Table LogCount
:
Column1 int not null
Column2 int not null
Column3 int not null
[Date] datetime not null
[Count] float(53) not null
This table contains ~86 million rows and has the following indexes:
alter table LogCount add constraint PK_LogCount_Id primary key clustered
( [Date], Column1, Column2, Column3 )
go
create nonclustered index IX_Column2_Date on LogCount ( Column2, [Date] )
include ( [Count] )
go
sp_spaceused
gives the following:
name rows reserved data index_size unused
LogCount 85800181 8089216 KB 4226664 KB 3860968 KB 1584 KB
The Count
column doesn't and never will store floating-point numbers, only integers, so I changed it to a smallint
which (I expected) will save 6 bytes per row (float(53)
= 8 bytes, smallint
= 2 bytes):
drop index LogCount.IX_Column2_Date
go
alter table LogCount alter column [Count] smallint not null
go
create nonclustered index IX_Column2_Date on LogCount ( Column2, [Date] )
include ( [Count] )
go
Then I reran sp_spaceused
:
name rows reserved data index_size unused
LogCount 85800181 7670848 KB 5255528 KB 2414496 KB 824 KB
As expected, the index size has decreased drastically, but the data size has increased by a gigabyte!

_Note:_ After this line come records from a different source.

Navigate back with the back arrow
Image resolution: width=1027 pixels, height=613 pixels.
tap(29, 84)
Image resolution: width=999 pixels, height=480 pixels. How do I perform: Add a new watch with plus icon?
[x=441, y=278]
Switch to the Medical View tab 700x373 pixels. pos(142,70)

I then reran the drop/alter/create statement above but using int
(4 bytes) and got the following result:
name rows reserved data index_size unused
LogCount 85800181 7848032 KB 5255528 KB 2591688 KB 816 KB
Then I tried float(1)
(also 4 bytes):
name rows reserved data index_size unused
LogCount 85800181 7848016 KB 5255528 KB 2591672 KB 816 KB
Finally I went back to the original float(53)
:
name rows reserved data index_size unused
LogCount 85800181 10680584 KB 7726896 KB 2952464 KB 1224 KB
Compared to the original, the data size has increased by ~3.3 GB (almost doubled) while the index size has decreased by ~900MB.

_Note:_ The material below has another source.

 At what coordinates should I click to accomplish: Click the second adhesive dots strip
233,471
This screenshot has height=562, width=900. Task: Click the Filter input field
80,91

A colleague suggested the culprit could be that MSSQL is allocating additional pages for the alter column
statement and not freeing them afterwards, so I also tried executing dbcc shrinkdatabase
after each step, but the results were the same.
So my questions:
- Why does altering a column from a larger to a smaller datatype, cause more data space to be used?
- Is
sp_spaceused
reliable? If not, what should I be using instead? If there isn't a better option, how do I determine if changing a column's datatype will have a positive or negative effect on disk space usage?